Kitapların baskı tarihi itibariyle bitmesine yaklaşık 977 sene kalan 28 Şubat zulümleri, başörtüsü mücadeleleri, “irticaî” faaliyet kovalamacaları, alfabe ve takvim değişimi; yüz yıl önceki zulmü anlatacak bir insan kalmasa da dallarında nice cana kıyılan çınarın anlattığı olanlar ve fakat bitmeyenler. Eşya taşıma süsü verilen kamyon kasalarında dolapların içinde ders yapan ve fakat kimsenin anlatmadığı kurs çocukları ve hocaları, tahammülsüz otoritenin bütün imkânlarıyla sıkıştırdığı gayretkeşler.

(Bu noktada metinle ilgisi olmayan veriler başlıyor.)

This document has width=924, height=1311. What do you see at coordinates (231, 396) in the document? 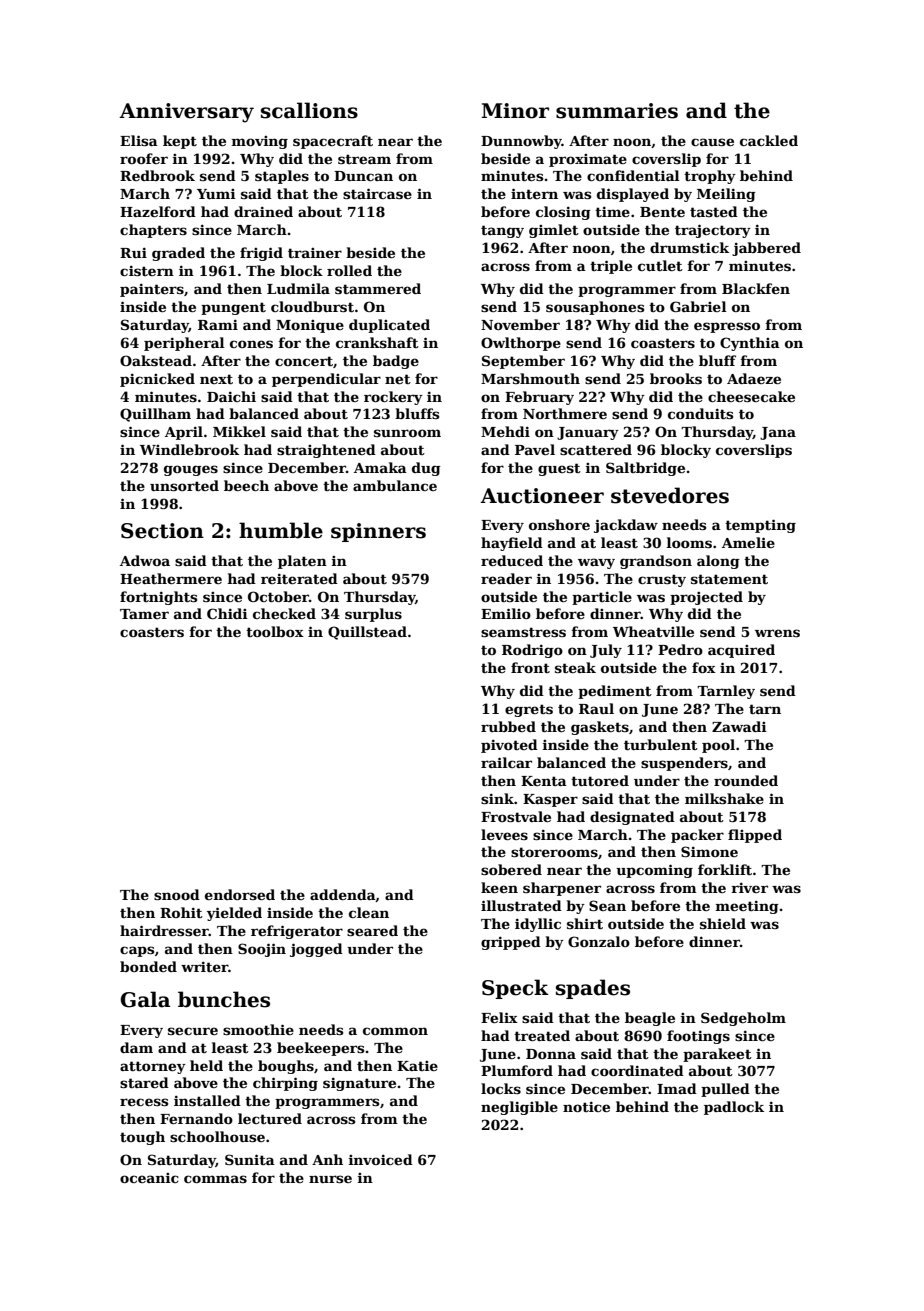
I see `Daichi` at bounding box center [231, 396].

Hayatta kalabilmek için ölümüne çabalar insancıklar. Tamirci çırağı ve tartıcı çocuk hep üşür, korumasız ve hamisizdirler. Kusulan ölüm, önünü görmeye engel ıslak buğulu gözler, çatallaşan ses, düğümlenen boğaz satırlardan sadırlara geçmek için vize beklemeden davranır hamlelerle. Korku, ümit, isyan hep bir aradadır. Ölümün sırasını şaşırmasının sıradanlaşmasına şaşırmamaya başlarız artık, soğuk bir yüzle aralarda dolaşmasına çabucak alışırız.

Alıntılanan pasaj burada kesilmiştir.